In World War II, belligerent countries faced similar basic problems
of economic mobilization as in the first one; tremendous military requirements, inadequate industrial capacity and significant shortages of necessary raw materials. They faced the same problem of speeding up the translation of industry to war production; problem of determining adjusting requirements and capacity; problem of upward spiralling prices and of economic stabilization by price control and associated measures and of setting up huge emergency agencies to handle the various mobilization functions. Only this time the extent of the mobilization effort was immensely larger than in the first one. The countries fought in theatres all over the world, instead of mainly in Europe as in World War I. The variation in scale can be summed up in an account of cost; the cost of World War II was roughly 10 times that of World War I.
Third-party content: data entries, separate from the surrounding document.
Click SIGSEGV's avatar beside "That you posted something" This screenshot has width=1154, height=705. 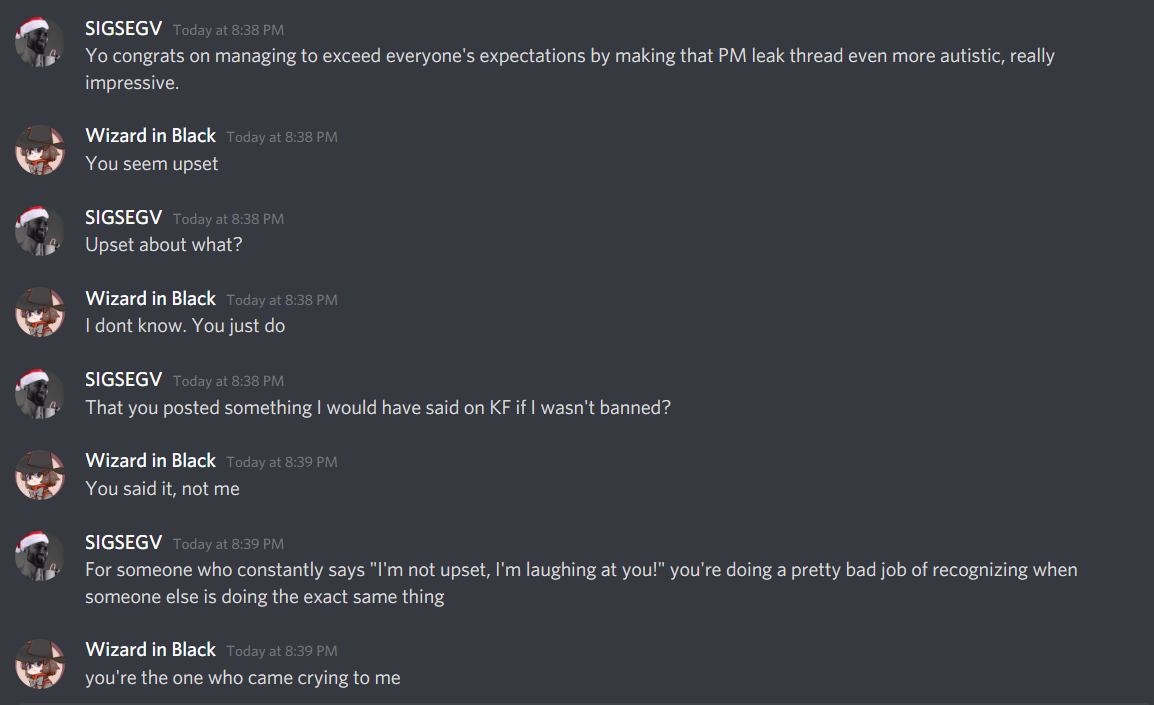[x=40, y=394]
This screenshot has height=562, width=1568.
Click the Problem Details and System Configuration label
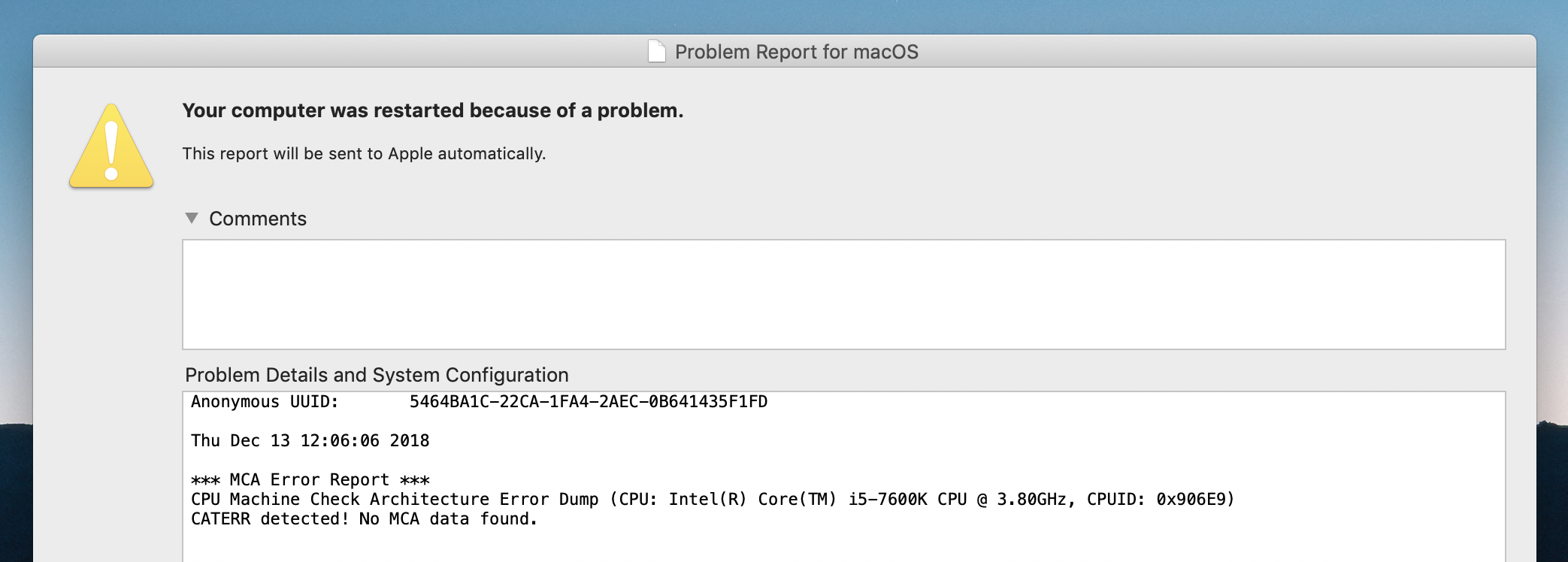(377, 375)
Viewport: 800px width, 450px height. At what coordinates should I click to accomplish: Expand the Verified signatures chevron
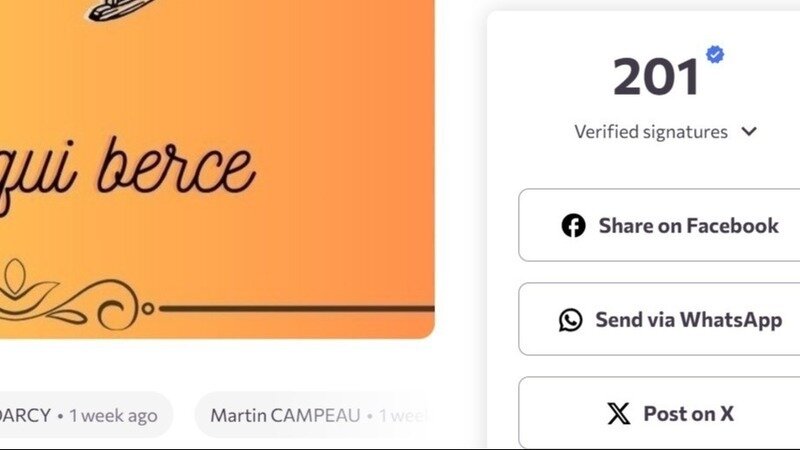click(x=749, y=132)
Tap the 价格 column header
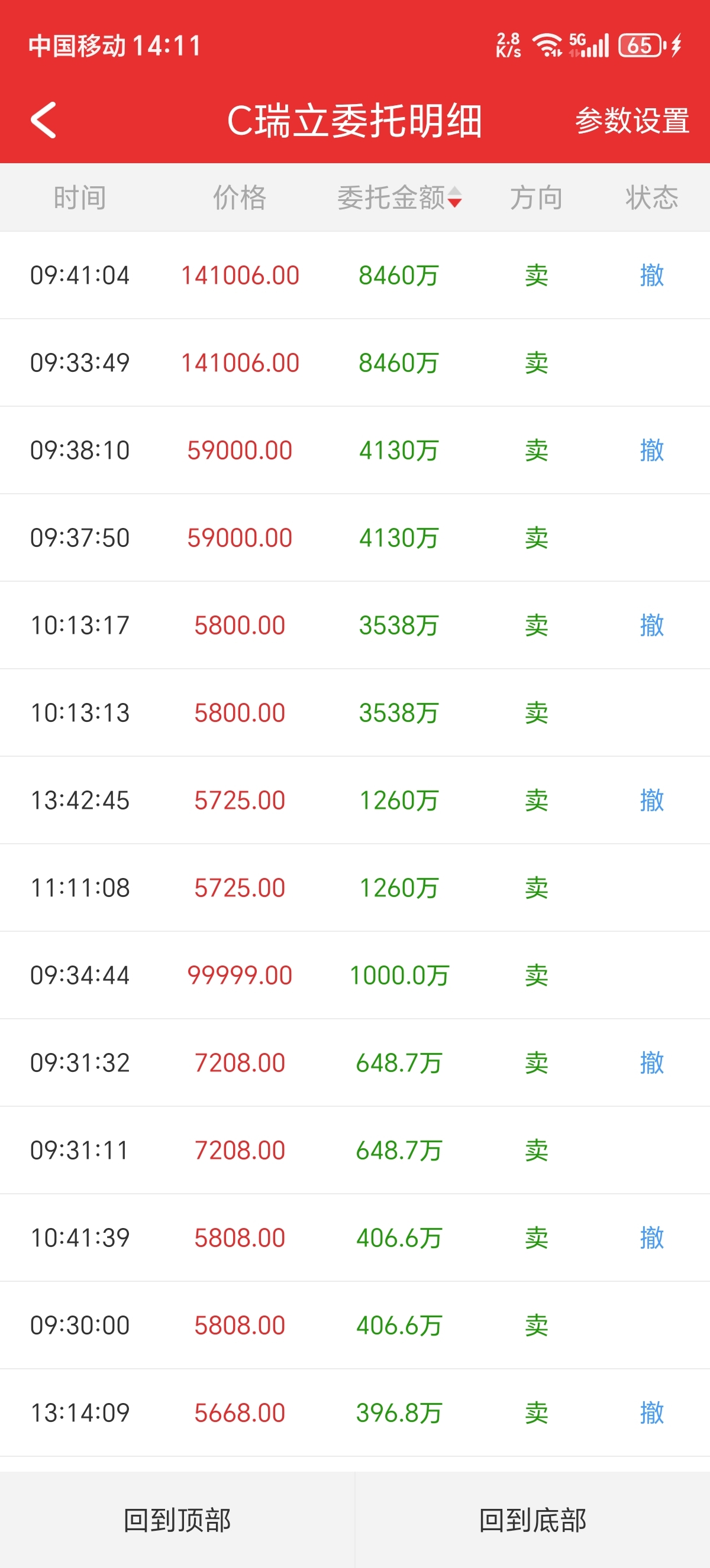The image size is (710, 1568). click(239, 198)
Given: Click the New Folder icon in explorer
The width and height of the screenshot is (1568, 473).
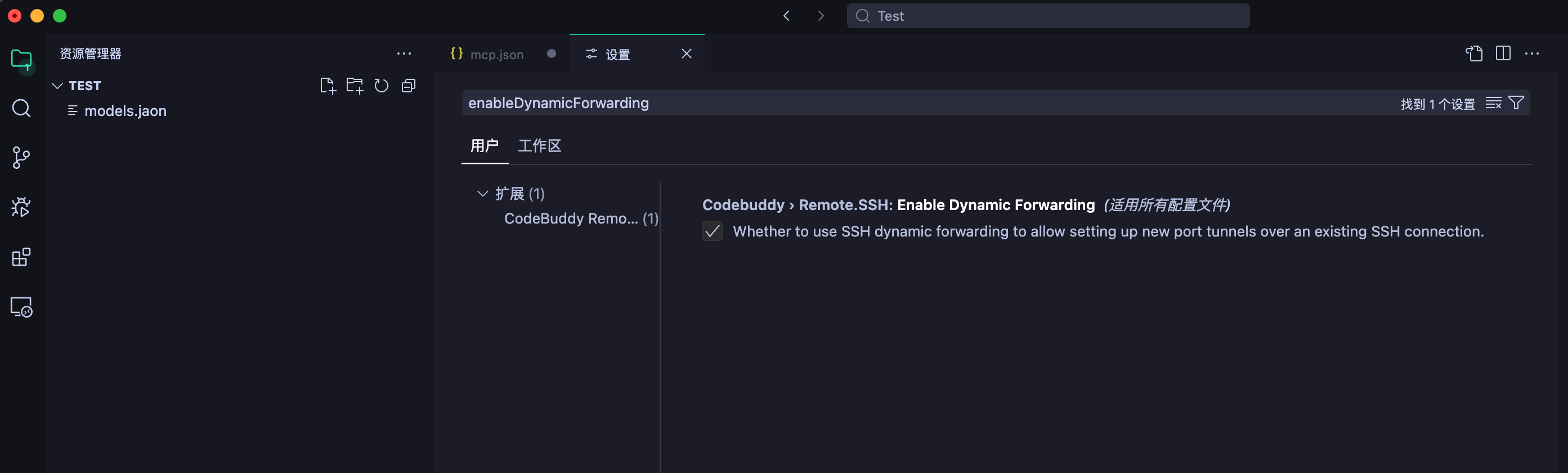Looking at the screenshot, I should (x=354, y=86).
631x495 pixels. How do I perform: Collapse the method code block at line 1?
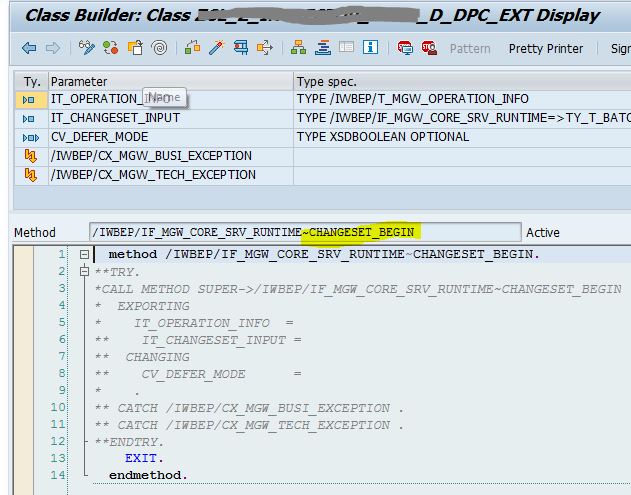[x=85, y=255]

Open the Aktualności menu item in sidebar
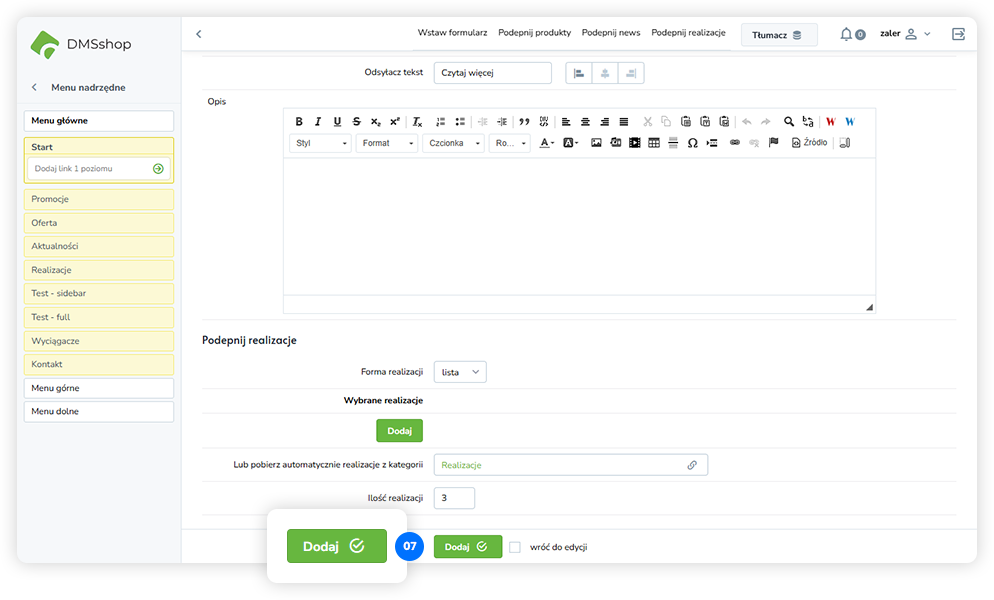(98, 246)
The pre war level of economic development significantly influenced the capability of economies to mobilize their resources during the war period. The war-making capability of a country depends upon the ability of its economic system to make available the forces, the equipment, and the supplies essential for the carry out of military operations. It depends above all on the ability of the nation's economic system to produce a surplus of materials and commodities over and above the essential requirements of the civilian population and of the war-supporting industries which produce the needs of the military. The greater is this surplus, the larger the armed forces and the greater the level of military operations that can be supported. When it comes to mobilizing men, geography (specifically transoceanic distances) did matter significantly in World War I but in World War II, the effect of these was almost negligible. However the most significant factor upon which the mobilization capacity of an economy depends is its level of economic development.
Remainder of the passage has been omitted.